Herman McInnes was born in Saint John, New Brunswick and educated in Fredericton. He worked as a druggist for five years in that city and in Winnipeg after graduating high school. He studied medicine at the Manitoba Medical College — now part of the University of Manitoba - from which he graduated in 1886. He served as an assistant surgeon during the North-West Rebellion.

He came to Edmonton in 1886 and took up the practice of medicine before going to Europe for further study from 1889 until 1892. He resumed his practice upon his return and also founded McInnes Lumber Company in 1902.

== Political career ==
He was elected to Edmonton City Council for a one-year term as an alderman in the 1907 municipal election, in which he finished fifth out of twelve candidates. He was re-elected to two year terms in the 1908 election (finishing third of thirteen candidates) and the 1910 election (finishing third of eleven candidates).

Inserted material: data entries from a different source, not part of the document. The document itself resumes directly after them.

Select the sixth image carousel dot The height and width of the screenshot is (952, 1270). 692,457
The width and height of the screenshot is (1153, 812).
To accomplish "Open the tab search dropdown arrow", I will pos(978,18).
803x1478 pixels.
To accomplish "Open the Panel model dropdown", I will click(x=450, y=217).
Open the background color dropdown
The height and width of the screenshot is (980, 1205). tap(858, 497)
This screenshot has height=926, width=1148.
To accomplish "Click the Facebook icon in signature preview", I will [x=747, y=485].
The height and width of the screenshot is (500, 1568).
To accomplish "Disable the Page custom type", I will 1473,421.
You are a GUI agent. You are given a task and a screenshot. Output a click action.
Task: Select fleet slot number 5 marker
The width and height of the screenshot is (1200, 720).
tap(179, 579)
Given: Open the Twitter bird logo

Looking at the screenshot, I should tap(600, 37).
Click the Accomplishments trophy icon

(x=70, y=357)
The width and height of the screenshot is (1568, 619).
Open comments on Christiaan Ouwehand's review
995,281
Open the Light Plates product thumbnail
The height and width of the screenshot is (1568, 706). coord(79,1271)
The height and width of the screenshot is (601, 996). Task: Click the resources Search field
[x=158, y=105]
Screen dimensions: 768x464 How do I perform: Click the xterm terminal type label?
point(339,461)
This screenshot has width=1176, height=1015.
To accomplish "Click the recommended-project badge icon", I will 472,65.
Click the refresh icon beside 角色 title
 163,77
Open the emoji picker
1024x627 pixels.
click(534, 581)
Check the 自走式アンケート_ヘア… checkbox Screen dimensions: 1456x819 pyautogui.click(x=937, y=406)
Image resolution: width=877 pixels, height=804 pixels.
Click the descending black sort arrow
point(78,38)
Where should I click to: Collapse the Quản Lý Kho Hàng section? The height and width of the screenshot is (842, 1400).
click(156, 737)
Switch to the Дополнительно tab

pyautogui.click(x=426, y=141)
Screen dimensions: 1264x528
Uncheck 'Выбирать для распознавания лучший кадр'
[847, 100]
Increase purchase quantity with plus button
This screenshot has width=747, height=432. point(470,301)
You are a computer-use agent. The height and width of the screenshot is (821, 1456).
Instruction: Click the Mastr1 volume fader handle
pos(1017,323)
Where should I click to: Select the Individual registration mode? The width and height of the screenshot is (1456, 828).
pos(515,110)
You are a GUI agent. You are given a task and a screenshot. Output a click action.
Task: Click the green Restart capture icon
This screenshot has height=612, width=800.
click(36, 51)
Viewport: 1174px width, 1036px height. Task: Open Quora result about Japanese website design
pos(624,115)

However, the latter term was truncated when Edmonton amalgamated with Strathcona and elections were held for an entirely new council. McInnes was re-elected for a one-year term in the 1912 Edmonton municipal election, but he resigned May 7, 1912.

== Later life and death ==
In 1912, McInnes retired from the practice of medicine to look after his other interests, which included the lumber company (which he sold in 1914) and prospecting for oil. He died in 1923.

=== Affiliations ===
He was a member of the Independent Order of Odd Fellows, the Masonic Order, the Conservative Party, and the Edmonton Philharmonic Society.